_ACTION ITEM:_ Could you return every line of the records below that contains the word "عمده"?
(INPUT DATA)
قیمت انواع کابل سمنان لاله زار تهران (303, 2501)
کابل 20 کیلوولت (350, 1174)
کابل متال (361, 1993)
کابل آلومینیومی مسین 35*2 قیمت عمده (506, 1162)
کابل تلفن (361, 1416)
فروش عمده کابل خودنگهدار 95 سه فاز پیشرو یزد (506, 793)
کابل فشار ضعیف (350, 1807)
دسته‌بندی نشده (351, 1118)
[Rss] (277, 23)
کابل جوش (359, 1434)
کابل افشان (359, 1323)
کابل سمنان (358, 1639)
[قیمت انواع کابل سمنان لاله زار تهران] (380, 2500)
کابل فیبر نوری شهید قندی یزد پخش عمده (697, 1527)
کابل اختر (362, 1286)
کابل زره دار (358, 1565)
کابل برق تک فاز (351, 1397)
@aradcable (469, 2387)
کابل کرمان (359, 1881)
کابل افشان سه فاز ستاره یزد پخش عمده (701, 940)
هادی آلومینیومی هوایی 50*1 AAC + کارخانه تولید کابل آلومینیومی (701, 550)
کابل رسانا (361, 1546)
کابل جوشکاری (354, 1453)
(End INPUT DATA)
_SOLUTION:_
کابل آلومینیومی مسین 35*2 قیمت عمده (506, 1162)
فروش عمده کابل خودنگهدار 95 سه فاز پیشرو یزد (506, 793)
کابل فیبر نوری شهید قندی یزد پخش عمده (697, 1527)
کابل افشان سه فاز ستاره یزد پخش عمده (701, 940)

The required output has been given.